Extracted text
┌──

Base URL and Authentication

Base: https://api.openalex.org
Auth: API key required (free at openalex.org/settings/api)
Rate: $1/day free usage with key, $0.01/day without

Entity Endpoints

/works          - Hundreds of millions of scholarly documents (articles, books, datasets)
/authors        - Researcher profiles with disambiguated identities
/sources        - Journals, repositories, conferences
/institutions   - Universities, research organizations
/topics         - Subject classifications (3-level hierarchy)
/publishers     - Publishing organizations
/funders        - Funding agencies

Special Endpoints

content.openalex.org/works/{id}.pdf - Download PDFs ($0.01 each)
/text                               - DEPRECATED, do not use

Critical: Two-Step ID Lookup

Never filter by entity names directly. Names are ambiguous. Always resolve to IDs first.
# WRONG - will fail or return wrong results
/works?filter=author_name:Einstein

# CORRECT - two steps
# 1. Get ID
/authors?search=Einstein
# Response: id = "A5012345678"

# 2. Filter by ID
/works?filter=authorships.author.id:A5012345678
This applies to: authors, institutions, sources, topics, publishers, funders.

Query Parameters

api_key=        - Required (get free at openalex.org/settings/api)
filter=         - Filter results (see syntax below)
search=         - Full-text search across title/abstract/fulltext
sort=           - Sort results (e.g., cited_by_count:desc)
per_page=       - Results per page (default: 25, max: 100)
page=           - Page number for pagination
sample=         - Random results (e.g., sample=50)
seed=           - Seed for reproducible sampling
select=         - Limit returned fields (e.g., select=id,title)
group_by=       - Aggregate results by a field
OpenAlex uses snake_case for all parameters: per_page, group_by, api_key.

Filter Syntax

# Single filter
?filter=publication_year:2024

# Multiple filters (AND)
?filter=publication_year:2024,is_oa:true

# Multiple values (OR) - up to 100 values
?filter=type:article|book|dataset

# Negation
?filter=type:!paratext

# Comparison
?filter=cited_by_count:>100
?filter=publication_year:<2020
?filter=publication_year:2020-2024

Common Filter Fields

Works

authorships.author.id         - Author's OpenAlex ID
authorships.institutions.id   - Institution's OpenAlex ID
primary_location.source.id    - Journal/source ID
topics.id                     - Topic ID
publication_year              - Year (integer)
cited_by_count                - Citations (integer)
is_oa                         - Open access (boolean)
type                          - article, book, dataset, etc.
has_fulltext                  - Has searchable fulltext (boolean)

└──

Material
┌──

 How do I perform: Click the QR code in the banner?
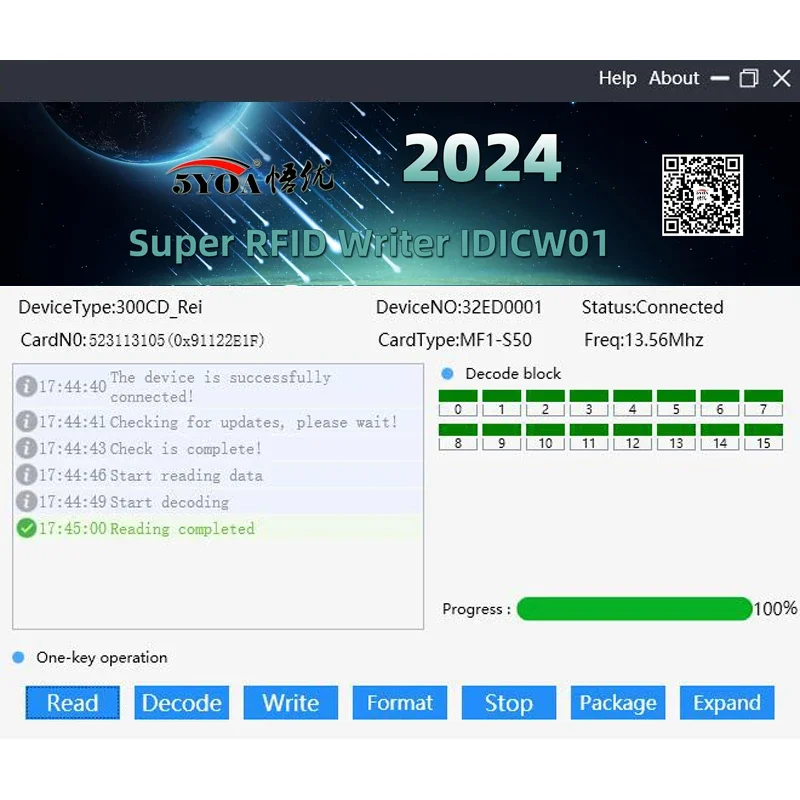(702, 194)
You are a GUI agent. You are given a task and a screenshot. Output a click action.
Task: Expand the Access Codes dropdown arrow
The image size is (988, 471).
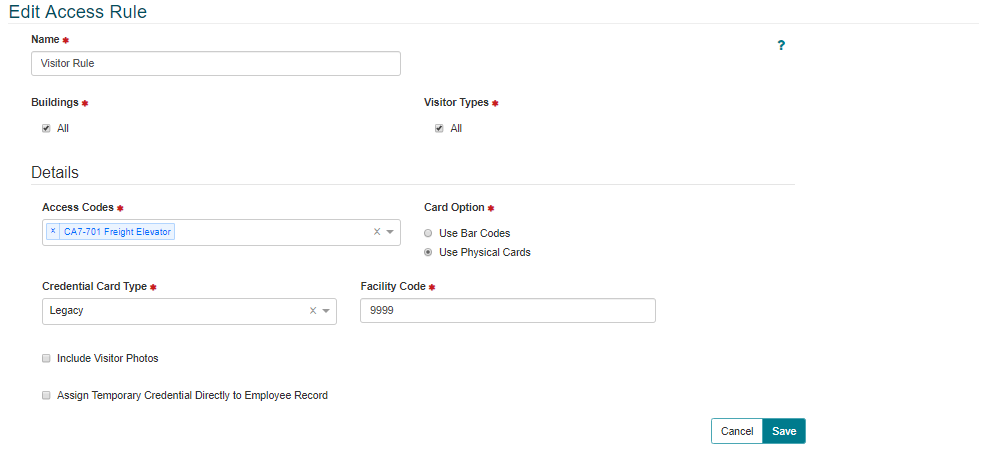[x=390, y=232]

└──

Required actions
1. Answer these questions using the OpenAlex API reference:
(a) What is the maximum value allowed for per_page?
(b) How much does each PDF download from content.openalex.org cost?
(c) Which special endpoint is marked as deprecated?
2. Extract everything in the OpenAlex API reference from "Entity Endpoints" down to "PDFs ($0.01 each)".
3. Extend the OpenAlex API reference past its final line, keeping its layout and style.
The records were taken from a different source than the OpenAlex API reference.

Task results
1.
(a) 100
(b) $0.01
(c) /text

2.
Entity Endpoints

/works          - Hundreds of millions of scholarly documents (articles, books, datasets)
/authors        - Researcher profiles with disambiguated identities
/sources        - Journals, repositories, conferences
/institutions   - Universities, research organizations
/topics         - Subject classifications (3-level hierarchy)
/publishers     - Publishing organizations
/funders        - Funding agencies

Special Endpoints

content.openalex.org/works/{id}.pdf - Download PDFs ($0.01 each)

3.
Authors

last_known_institutions.id    - Current institution
works_count                   - Number of works
cited_by_count                - Total citations

Common Patterns

Get works by author

# Step 1: Find author
/authors?search=Heather+Piwowar
# Step 2: Get works
/works?filter=authorships.author.id:A5023888391

Get works from institution

# Step 1: Find institution
/institutions?search=MIT
# Step 2: Get works
/works?filter=authorships.institutions.id:I63966007

Bulk DOI lookup (up to 100)

/works?filter=doi:10.1234/a|10.1234/b|10.1234/c&per_page=100

Random sample

/works?sample=100&seed=42

Aggregate by field

/works?filter=publication_year:2024&group_by=topics.id

Pricing

EndpointCost
Singleton (/works/W123)Free
List (/works?filter=...)$0.0001
Search (?search=)$0.001
Content download (PDF)$0.01

Query Limits

LimitValue
OR values per filter100
per_page max100
sample max10,000
Basic paging limit10,000 results

Error Handling

def fetch_with_retry(url, max_retries=5):
    for attempt in range(max_retries):
        response = requests.get(url, timeout=30)
        if response.status_code == 200:
            return response.json()
        if response.status_code in [429, 500]:
            time.sleep(2 ** attempt)  # Exponential backoff
            continue
        response.raise_for_status()
    raise Exception("Max retries exceeded")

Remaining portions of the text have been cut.